RECORDS SHOWN

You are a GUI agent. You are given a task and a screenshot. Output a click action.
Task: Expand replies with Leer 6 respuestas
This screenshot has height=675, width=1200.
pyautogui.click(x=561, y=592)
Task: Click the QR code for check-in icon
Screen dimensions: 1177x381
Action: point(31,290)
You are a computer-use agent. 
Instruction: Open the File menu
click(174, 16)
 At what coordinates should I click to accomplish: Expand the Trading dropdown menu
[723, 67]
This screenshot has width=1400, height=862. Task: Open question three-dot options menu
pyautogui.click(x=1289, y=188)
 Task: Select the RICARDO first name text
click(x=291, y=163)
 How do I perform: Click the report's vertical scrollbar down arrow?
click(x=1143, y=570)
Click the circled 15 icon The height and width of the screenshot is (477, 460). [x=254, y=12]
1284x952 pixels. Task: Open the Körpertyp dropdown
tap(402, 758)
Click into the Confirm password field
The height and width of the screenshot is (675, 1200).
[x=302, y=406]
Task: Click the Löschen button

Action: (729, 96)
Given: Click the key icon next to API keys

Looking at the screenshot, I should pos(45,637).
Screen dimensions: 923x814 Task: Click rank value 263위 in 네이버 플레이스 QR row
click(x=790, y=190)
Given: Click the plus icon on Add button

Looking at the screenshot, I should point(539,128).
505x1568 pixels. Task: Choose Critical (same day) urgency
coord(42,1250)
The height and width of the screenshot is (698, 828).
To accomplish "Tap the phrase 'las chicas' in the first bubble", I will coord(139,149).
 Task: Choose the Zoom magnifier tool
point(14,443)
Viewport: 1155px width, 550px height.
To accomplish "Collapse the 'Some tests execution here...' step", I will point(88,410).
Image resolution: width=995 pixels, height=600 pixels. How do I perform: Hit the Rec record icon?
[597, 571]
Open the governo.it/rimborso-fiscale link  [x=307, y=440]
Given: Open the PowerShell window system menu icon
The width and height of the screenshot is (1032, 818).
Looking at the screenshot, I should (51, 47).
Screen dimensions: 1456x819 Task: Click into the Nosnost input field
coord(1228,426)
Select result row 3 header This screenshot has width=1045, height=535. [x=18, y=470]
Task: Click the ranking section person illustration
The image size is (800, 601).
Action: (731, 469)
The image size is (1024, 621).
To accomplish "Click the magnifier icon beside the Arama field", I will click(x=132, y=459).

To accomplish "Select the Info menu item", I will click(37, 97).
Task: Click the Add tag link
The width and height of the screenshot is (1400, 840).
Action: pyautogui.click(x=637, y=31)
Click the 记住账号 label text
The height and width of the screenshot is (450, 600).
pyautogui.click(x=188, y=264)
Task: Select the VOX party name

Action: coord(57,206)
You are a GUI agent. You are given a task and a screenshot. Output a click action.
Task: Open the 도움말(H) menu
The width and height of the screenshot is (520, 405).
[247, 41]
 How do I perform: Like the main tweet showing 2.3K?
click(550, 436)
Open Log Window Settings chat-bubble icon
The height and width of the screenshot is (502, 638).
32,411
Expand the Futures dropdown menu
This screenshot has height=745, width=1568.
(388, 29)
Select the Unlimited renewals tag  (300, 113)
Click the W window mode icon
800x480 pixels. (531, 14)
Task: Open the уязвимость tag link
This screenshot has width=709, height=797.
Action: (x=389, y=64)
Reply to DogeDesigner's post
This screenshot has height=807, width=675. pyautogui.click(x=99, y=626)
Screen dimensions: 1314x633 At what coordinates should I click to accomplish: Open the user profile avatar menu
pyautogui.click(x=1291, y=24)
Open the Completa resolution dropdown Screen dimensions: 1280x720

TASK DESCRIPTION
From the line with "Task: Open the уязвимость tag link" through the last line of the records, set down every line exactly as written and leave out all others.

EXERCISE ANSWER
Task: Open the уязвимость tag link
This screenshot has width=709, height=797.
Action: (x=389, y=64)
Reply to DogeDesigner's post
This screenshot has height=807, width=675. pyautogui.click(x=99, y=626)
Screen dimensions: 1314x633 At what coordinates should I click to accomplish: Open the user profile avatar menu
pyautogui.click(x=1291, y=24)
Open the Completa resolution dropdown Screen dimensions: 1280x720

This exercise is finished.